Benoît Hamon addresses the media after a meeting with French Prime Minister Bernard Cazeneuve on Monday in Paris.

Thibault Camus/AP

January 31, 2017

Benoît Hamon will represent France's ruling Socialist Party in the country's presidential election, as determined by his winning margin of nearly 59 percent of the votes in the three-quarters of polling stations tallied Sunday.

The underdog victory of Mr. Hamon, who has proposed giving all French adults a regular monthly income to protect them in an automated future where they may lose their jobs to machines, appeared to reflect widespread rejection of outgoing President François Hollande and Hamon's opponent, Manuel Valls, who served as President Hollande's prime minister for more than two years. 

Hamon "has a lot of the youth vote with him, which is sick of the old politics," 18-year-old Maayane Pralus, a student and first-time voter, told the Associated Press. "People call him utopian, but that's the politics we've been waiting for." 

Facing the lowest approval ratings in modern history, President Hollande opted in December not to run for reelection. Hamon's victory over Mr. Valls, who had been the favorite for the Socialist primary, is not the first surprising development in what observers are calling one of the most unpredictable elections in recent times, as Sara Miller Llana reported for The Christian Science Monitor on Monday: 

The prospect that far-right leader Marine Le Pen could win has had the world on tenterhooks, as the anti-establishment sentiment that swept Donald Trump into power in the United States and is pushing Britain out of the European Union threatens to knock out the political elite here, too.

But she’s not the only force representing the riotous mood. Both mainstream parties dismissed their centrist contenders, choosing the more ideological underdog on both the right and left. There is even a chance neither will make it to Round 2 of the race expected this May...

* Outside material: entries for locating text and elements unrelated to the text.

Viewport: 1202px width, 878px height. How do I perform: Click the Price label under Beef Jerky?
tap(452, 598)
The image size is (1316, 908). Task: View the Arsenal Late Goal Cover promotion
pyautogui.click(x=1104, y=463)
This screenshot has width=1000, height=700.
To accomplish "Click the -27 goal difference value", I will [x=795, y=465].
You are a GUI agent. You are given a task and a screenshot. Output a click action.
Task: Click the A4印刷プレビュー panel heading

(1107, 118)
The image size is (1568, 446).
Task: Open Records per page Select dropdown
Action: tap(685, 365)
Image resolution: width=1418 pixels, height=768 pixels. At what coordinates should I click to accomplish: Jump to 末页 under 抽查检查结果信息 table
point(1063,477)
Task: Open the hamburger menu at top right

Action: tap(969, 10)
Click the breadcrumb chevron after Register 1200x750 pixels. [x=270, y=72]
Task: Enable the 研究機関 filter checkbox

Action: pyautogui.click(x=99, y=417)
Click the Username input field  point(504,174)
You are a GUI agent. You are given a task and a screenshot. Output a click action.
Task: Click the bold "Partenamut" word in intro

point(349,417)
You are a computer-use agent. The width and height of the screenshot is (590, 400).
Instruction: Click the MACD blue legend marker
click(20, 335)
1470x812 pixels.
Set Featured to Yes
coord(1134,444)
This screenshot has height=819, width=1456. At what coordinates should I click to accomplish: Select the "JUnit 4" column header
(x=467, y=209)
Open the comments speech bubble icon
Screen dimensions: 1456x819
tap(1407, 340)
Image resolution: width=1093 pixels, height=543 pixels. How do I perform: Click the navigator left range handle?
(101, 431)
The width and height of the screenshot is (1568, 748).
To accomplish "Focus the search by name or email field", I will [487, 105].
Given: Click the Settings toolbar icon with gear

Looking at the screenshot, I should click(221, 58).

Much of what is happening here is driven by an electorate that looks familiar across the West: one fed up with the same faces, the sense that the political elites are just in it for themselves, that there is no difference between left or right anymore. And some of the wild ride toward the presidency is driven by particularly French pressures that could ultimately reshape the Fifth Republic – perhaps not all for the worse...

In France specifically, the Fifth Republic has functioned as a multiparty system with two major poles. This race clearly indicates that dynamic has shifted. Some believe major institutional change will follow.

"I have never seen such a volatile situation before, where you feel like everything is possible," Bruno Cautrès, a political analyst at Cevipof (Center for Political Research) at Sciences Po in Paris, told the Monitor on Monday. 

Now, some leading members of the Socialist Party have publicly refused to support Hamon, whose controversial policies also included legalizing cannabis and canceling debts between EU states. Some Valls supporters may shift their allegiances over to centrist Emmanuel Macron, deepening divisions in an already-weakened Socialist Party. 

A poll published on Sunday in French newspaper Le Figaro showed far-right leader Marine Le Pen coming in first in the election's first round in April with 25 percent of the votes, and conservative candidate François Fillon earning 21-22 percent and Macron 20-21 percent.

This report includes material from the Associated Press and Reuters.